Eastern Sharp-shinned Hawk Wing Chord (un-flattened)*
Males: mean 166.7 mm (155-178)(n = 113)
Females: mean 199.0 mm (186-210)(n = 155)
Eastern Sharp-shinned Hawk Weight (No Food in Crop)**
Males: mean 102.4 g (70-135)(n = 105)
Females: mean 171.9 g (144-200)(n = 144)
Eastern Sharp-shinned Hawk Weight (Food in Crop)
Males: mean 104.0 g (97-114)(n = 8)
Females: mean 175.3 g (158-190)(n = 11)
Western Sharp-shinned Hawk Wing Chord (un-flattened)
Males: mean 171.9 mm (160-184)(n = 167)
Females: mean 204.3 mm (192-215)(n = 241)
Western Sharp-shinned Hawk Weight (No Food in Crop)
Males: mean 99.5 g (80-123)(n = 127)
Females: mean 170.0 g (140-212)(n = 180)
Western Sharp-shinned Hawk Weight (Food in Crop)
Males: mean 106.4 g (92-128)(n = 40)
Females: mean 178.0 g (155-216)(n = 61)
*Wing Chord is measured from from the wrist to the tip of the longest primary feather. The primary feathers have a natural camber (bend), and can be measured flattened or un-flattened.
**Raptors store food in a crop (pouch in the throat area). Food in the crop or stomach can effect the birds weight. We can not know if there is food in the stomach, but we can estimate the amount of food in the crop. We score the crop on a 0= no food in the crop to a 3 = full crop. A full crop in a Sharp-shinned hawk could weigh as much as 30 grams. Keep in mind, we usually only capture raptors that are hungry, so only a few birds have crops and very few birds have large crops.
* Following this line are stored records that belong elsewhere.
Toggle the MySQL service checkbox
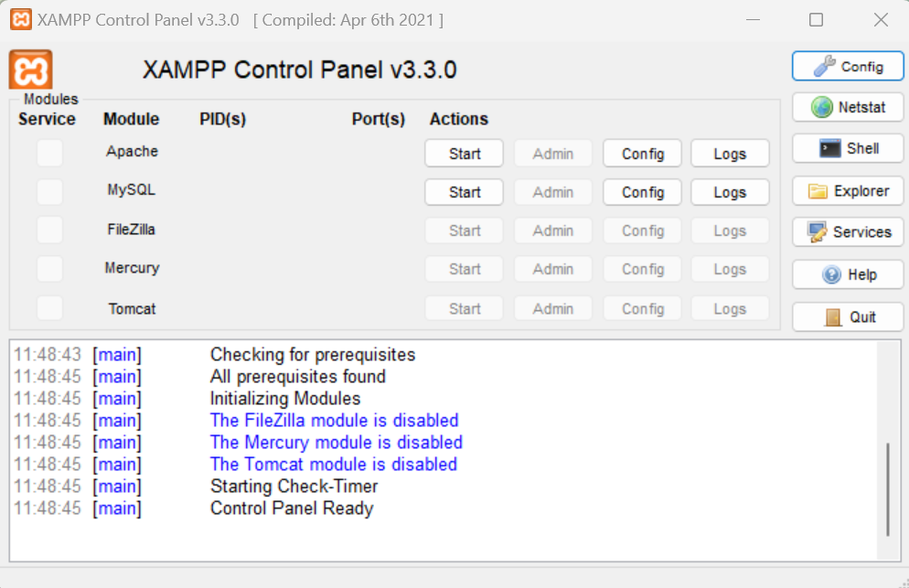The width and height of the screenshot is (909, 588). (x=50, y=191)
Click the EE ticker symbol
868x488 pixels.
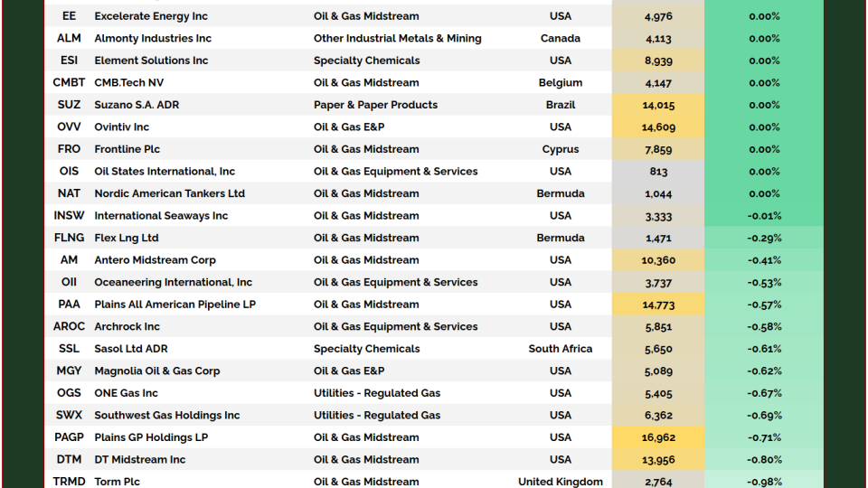(69, 16)
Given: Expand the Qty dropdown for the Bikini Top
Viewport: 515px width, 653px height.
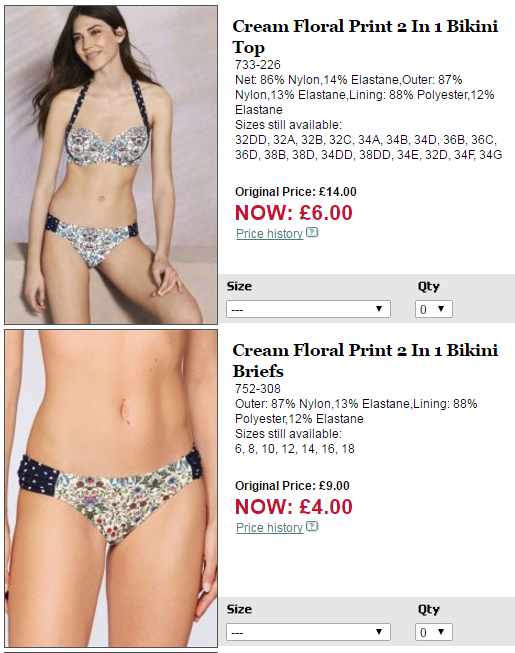Looking at the screenshot, I should (433, 309).
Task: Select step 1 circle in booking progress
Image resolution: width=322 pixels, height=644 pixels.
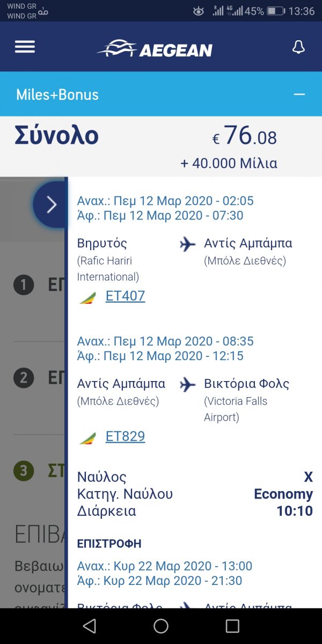Action: 24,285
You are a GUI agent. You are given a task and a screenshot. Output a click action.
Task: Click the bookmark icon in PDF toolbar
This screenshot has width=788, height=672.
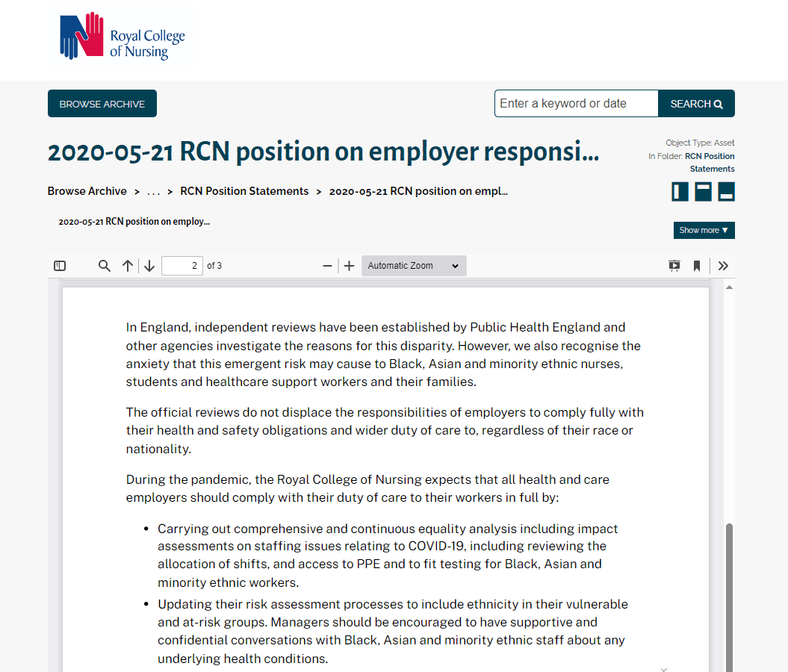tap(697, 266)
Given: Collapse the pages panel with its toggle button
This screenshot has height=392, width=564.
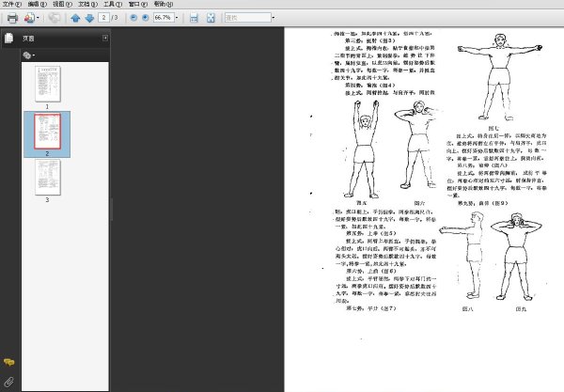Looking at the screenshot, I should click(105, 38).
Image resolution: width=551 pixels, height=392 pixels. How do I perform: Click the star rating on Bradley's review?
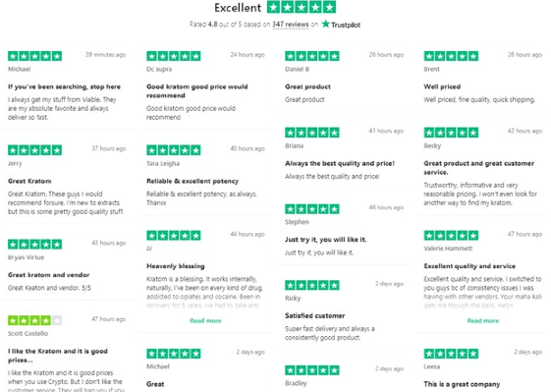[x=312, y=370]
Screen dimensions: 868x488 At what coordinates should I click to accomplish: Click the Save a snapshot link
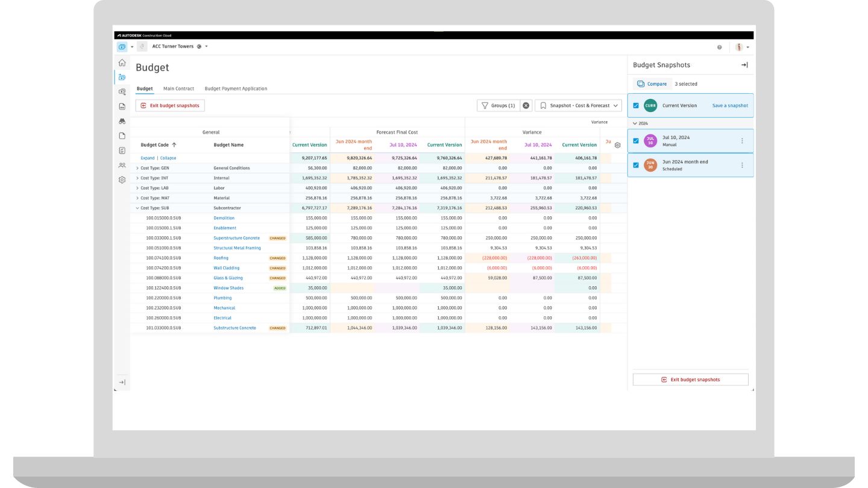tap(730, 105)
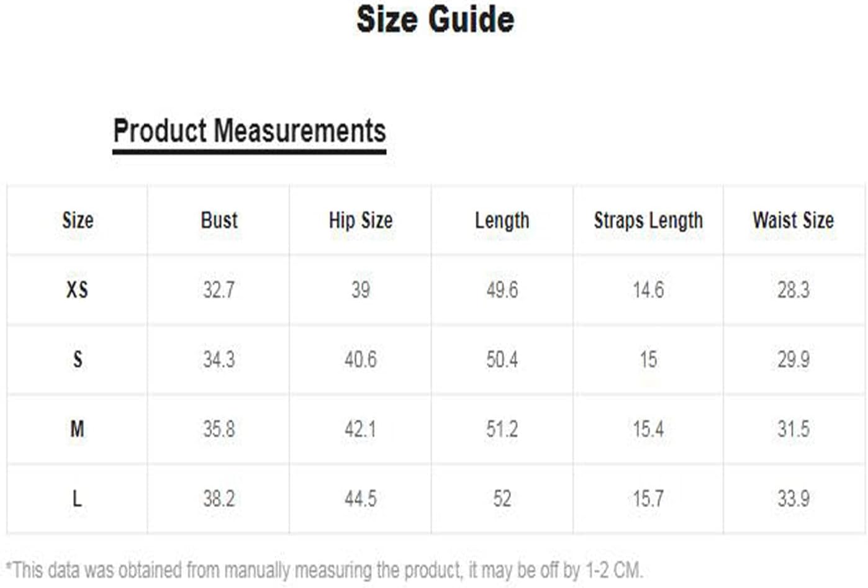Click the M length value 51.2
The image size is (868, 588).
coord(502,429)
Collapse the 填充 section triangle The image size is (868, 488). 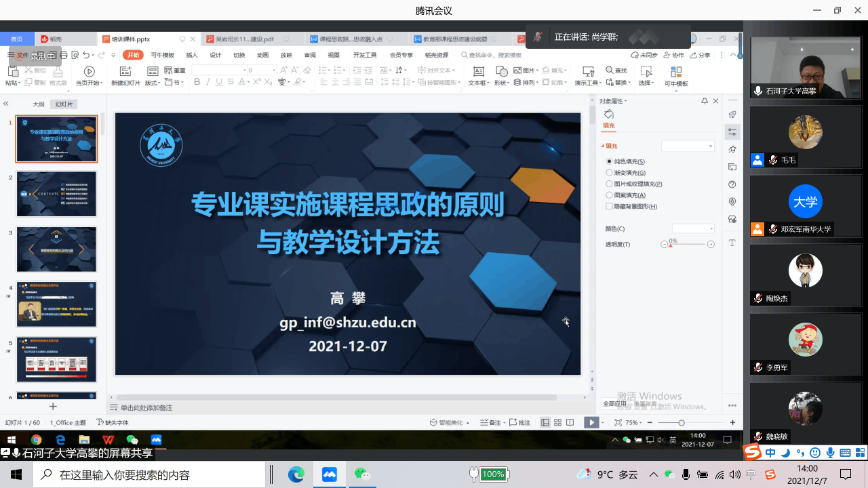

Sharp-shinned Hawks prey almost exclusively on small - medium birds. They have very long toes with long spicules, which have evolved to help them hold onto the feathers of their prey.
The largest prey item that I personally have seen taken by a Sharp-shinned Hawk was an American Robin (avg 77-81 g - taken by an adult male sharpie).
The oldest known wild Sharp-shinned hawk lived to 19 Years and 11 months, based upon known age of a wild "sharpie" at banding and subsequent band recovery (Data from Bird Banding Lab (Klimkiewicz 2008).